Glaciofluvial deposits or Glacio-fluvial sediments consist of boulders, gravel, sand, silt and clay from ice sheets or glaciers.
They are transported, sorted and deposited by streams of water.
The deposits are formed beside, below or downstream from the ice.
They include kames, kame terraces and eskers formed in ice contact and outwash fans and outwash plains below the ice margin.
Typically the outwash sediment is carried by fast and turbulent  fluvio-glacial meltwater streams, but occasionally it is carried by catastrophic outburst floods.
Larger elements such as boulders and gravel are deposited nearer to the ice margin, while finer elements are carried farther, sometimes into lakes or the ocean.
The sediments are sorted by fluvial processes. 
They differ from glacial till, which is moved and deposited by the ice of the glacier, and is unsorted.

Ice-contact deposits

A subglacial megaflood may cut cavities into the base of the ice.
As the flood dies down, sediment is deposited into these cavities to form cavity-fill drumlins in cavities aligned with the flow, ribbed terrain in cavities that cross the flow and hummocky terrain elsewhere.
Low, straight ridges as much as  high may be formed where sediment fills in crevasses within the glacier or at its base.

A kame is a short mound or ridge with steep sides of sands and gravels deposited from melted ice.
Kames may be isolated or formed in groups.
Some are formed at the base of a glacier by meltwater flowing down from the surface of the ice in a moulin, or from a water body within the glacier.

**DATA SHOWN**
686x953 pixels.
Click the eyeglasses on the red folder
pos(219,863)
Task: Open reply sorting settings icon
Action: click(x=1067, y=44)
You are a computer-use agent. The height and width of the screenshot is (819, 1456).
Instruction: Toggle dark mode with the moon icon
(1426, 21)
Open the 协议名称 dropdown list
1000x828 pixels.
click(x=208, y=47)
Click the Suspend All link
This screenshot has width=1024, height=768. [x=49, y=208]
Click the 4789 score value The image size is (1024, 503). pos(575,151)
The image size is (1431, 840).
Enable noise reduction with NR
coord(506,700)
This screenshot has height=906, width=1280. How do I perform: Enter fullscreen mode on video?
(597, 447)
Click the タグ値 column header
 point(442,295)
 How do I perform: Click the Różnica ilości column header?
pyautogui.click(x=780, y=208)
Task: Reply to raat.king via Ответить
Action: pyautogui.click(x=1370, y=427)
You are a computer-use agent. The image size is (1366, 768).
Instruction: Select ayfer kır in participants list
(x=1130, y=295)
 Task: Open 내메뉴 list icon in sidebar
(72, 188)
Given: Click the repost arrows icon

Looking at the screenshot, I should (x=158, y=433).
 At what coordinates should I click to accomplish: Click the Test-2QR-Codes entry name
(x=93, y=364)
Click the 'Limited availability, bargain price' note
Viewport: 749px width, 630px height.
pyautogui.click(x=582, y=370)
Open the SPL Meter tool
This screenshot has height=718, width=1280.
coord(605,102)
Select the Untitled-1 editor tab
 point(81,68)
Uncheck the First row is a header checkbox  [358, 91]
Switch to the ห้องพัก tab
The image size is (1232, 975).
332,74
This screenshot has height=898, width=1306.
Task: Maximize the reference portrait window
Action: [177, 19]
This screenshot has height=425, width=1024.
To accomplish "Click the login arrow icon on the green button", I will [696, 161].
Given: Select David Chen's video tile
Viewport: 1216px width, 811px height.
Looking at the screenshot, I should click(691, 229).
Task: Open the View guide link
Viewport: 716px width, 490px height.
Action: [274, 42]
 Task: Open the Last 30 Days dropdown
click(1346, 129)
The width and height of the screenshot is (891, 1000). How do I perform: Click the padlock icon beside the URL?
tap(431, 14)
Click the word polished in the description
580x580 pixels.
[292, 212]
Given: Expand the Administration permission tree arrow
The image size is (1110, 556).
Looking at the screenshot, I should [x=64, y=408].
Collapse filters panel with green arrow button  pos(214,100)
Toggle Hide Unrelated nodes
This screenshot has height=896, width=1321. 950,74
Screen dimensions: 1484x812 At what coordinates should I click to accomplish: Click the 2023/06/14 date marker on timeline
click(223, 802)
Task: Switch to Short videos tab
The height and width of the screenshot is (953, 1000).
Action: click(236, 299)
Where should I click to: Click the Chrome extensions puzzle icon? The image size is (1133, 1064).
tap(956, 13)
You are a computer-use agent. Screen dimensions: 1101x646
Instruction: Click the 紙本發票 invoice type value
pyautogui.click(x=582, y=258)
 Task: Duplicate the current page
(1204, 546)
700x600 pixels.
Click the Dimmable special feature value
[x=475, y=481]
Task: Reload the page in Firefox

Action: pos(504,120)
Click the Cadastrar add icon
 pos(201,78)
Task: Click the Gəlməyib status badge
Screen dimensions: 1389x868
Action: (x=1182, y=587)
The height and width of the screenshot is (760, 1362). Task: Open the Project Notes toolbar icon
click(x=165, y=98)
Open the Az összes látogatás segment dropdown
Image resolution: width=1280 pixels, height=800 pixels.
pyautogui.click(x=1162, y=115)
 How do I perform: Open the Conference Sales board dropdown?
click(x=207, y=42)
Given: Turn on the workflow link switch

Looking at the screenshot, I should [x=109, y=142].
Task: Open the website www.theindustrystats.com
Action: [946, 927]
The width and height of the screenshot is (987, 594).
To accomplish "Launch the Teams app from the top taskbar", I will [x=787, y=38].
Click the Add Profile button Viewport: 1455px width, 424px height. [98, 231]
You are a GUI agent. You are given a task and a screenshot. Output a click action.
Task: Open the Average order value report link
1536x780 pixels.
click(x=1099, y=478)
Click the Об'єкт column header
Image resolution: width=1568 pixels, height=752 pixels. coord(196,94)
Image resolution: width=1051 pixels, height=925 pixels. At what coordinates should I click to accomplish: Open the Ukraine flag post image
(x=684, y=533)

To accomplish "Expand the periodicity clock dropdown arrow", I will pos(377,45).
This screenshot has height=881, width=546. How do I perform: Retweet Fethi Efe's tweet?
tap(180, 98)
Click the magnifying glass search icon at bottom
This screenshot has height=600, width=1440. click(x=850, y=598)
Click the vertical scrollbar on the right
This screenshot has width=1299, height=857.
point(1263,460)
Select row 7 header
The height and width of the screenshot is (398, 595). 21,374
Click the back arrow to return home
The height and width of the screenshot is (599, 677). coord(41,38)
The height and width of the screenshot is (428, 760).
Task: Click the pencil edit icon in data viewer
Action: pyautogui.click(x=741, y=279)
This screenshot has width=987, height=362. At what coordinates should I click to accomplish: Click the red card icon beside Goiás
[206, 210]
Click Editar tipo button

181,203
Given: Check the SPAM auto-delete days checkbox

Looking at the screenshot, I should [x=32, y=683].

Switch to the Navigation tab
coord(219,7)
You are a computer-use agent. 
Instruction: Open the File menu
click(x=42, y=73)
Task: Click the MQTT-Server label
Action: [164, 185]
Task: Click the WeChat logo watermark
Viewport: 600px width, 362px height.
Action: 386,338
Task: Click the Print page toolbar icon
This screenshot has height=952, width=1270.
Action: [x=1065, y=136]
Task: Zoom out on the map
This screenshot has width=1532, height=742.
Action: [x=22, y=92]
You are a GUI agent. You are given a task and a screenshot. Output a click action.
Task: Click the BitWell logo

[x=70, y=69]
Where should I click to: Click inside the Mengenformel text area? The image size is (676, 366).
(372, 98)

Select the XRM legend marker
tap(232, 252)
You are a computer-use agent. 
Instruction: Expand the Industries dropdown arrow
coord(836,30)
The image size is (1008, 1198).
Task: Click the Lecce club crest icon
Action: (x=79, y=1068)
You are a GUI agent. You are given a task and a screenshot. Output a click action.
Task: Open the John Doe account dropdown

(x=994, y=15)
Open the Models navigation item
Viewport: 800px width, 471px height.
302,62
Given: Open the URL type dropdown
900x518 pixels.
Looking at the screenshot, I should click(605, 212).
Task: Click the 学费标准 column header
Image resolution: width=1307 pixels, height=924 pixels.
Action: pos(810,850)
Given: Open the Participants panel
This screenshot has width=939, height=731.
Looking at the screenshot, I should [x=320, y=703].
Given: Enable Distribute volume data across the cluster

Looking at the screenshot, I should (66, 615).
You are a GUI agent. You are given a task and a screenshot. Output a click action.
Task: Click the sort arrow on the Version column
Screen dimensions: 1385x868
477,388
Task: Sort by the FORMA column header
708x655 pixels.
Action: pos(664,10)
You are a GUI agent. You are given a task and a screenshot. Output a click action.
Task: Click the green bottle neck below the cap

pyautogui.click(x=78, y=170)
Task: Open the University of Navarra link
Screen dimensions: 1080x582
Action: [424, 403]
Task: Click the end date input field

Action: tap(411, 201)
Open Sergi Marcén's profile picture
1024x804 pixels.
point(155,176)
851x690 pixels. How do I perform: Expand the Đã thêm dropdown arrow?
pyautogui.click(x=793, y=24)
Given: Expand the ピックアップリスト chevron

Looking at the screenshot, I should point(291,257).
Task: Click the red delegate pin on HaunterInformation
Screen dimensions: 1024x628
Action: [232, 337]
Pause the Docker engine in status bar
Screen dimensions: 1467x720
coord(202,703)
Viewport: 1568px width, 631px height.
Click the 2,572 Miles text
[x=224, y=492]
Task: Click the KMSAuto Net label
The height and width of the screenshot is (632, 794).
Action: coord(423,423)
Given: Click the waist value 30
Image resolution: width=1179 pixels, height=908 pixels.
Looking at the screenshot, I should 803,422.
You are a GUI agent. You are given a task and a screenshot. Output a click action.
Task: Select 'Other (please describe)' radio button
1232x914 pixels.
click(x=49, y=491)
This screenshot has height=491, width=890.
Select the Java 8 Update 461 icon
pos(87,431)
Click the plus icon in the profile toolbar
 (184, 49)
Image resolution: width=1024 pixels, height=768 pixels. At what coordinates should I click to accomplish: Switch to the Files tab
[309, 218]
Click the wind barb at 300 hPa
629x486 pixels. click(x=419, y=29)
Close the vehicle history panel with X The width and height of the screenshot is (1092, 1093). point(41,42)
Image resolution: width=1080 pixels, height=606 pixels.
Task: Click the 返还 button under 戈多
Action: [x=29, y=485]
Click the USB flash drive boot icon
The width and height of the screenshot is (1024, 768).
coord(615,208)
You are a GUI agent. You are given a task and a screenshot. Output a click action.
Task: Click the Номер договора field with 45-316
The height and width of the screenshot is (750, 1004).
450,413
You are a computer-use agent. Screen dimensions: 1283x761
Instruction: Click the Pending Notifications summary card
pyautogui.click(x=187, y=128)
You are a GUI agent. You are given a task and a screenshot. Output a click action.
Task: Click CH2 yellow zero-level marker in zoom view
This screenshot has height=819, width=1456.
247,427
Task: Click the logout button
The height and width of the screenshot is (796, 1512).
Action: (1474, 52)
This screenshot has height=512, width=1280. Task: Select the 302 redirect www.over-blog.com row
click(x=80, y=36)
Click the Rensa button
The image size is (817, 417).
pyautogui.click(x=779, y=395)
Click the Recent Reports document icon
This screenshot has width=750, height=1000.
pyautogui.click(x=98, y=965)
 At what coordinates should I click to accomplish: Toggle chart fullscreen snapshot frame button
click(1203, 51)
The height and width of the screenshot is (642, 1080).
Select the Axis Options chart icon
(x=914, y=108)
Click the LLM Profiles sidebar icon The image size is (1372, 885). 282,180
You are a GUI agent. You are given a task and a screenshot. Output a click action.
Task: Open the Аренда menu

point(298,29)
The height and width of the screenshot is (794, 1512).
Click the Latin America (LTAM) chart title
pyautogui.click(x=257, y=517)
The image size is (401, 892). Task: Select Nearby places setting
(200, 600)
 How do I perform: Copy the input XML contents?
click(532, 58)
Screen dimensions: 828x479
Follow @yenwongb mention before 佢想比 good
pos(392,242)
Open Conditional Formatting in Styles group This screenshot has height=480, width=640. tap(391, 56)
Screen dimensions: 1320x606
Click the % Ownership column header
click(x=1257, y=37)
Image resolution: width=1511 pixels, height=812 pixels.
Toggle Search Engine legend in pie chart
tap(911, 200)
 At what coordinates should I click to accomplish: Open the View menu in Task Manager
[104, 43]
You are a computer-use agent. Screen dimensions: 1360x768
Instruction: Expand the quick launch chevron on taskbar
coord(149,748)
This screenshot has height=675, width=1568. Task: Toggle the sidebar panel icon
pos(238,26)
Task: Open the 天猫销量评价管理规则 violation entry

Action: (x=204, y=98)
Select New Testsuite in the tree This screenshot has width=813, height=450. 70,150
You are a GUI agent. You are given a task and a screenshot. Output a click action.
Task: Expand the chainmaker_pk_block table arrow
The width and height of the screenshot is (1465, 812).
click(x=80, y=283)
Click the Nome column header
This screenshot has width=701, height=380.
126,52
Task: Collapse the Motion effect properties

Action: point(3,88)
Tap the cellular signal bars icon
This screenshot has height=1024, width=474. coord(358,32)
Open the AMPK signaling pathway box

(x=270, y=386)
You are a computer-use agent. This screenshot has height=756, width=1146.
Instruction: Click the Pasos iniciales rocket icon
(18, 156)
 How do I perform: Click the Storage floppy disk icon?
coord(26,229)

**PROMPT A**
Return the passage of the glaciofluvial deposits text word for word, starting with "Ice-contact deposits" and going on through "at its base.".
**PROMPT B**
Retype the records without any change, starting with the first line and going on through the line with "Click the 4789".
The text on glaciofluvial deposits and the records have no connection to each other.

**WRITTEN ANSWER A**
Ice-contact deposits

A subglacial megaflood may cut cavities into the base of the ice.
As the flood dies down, sediment is deposited into these cavities to form cavity-fill drumlins in cavities aligned with the flow, ribbed terrain in cavities that cross the flow and hummocky terrain elsewhere.
Low, straight ridges as much as  high may be formed where sediment fills in crevasses within the glacier or at its base.

**WRITTEN ANSWER B**
686x953 pixels.
Click the eyeglasses on the red folder
pos(219,863)
Task: Open reply sorting settings icon
Action: click(x=1067, y=44)
You are a computer-use agent. The height and width of the screenshot is (819, 1456).
Instruction: Toggle dark mode with the moon icon
(1426, 21)
Open the 协议名称 dropdown list
1000x828 pixels.
click(x=208, y=47)
Click the Suspend All link
This screenshot has width=1024, height=768. [x=49, y=208]
Click the 4789 score value The image size is (1024, 503). pos(575,151)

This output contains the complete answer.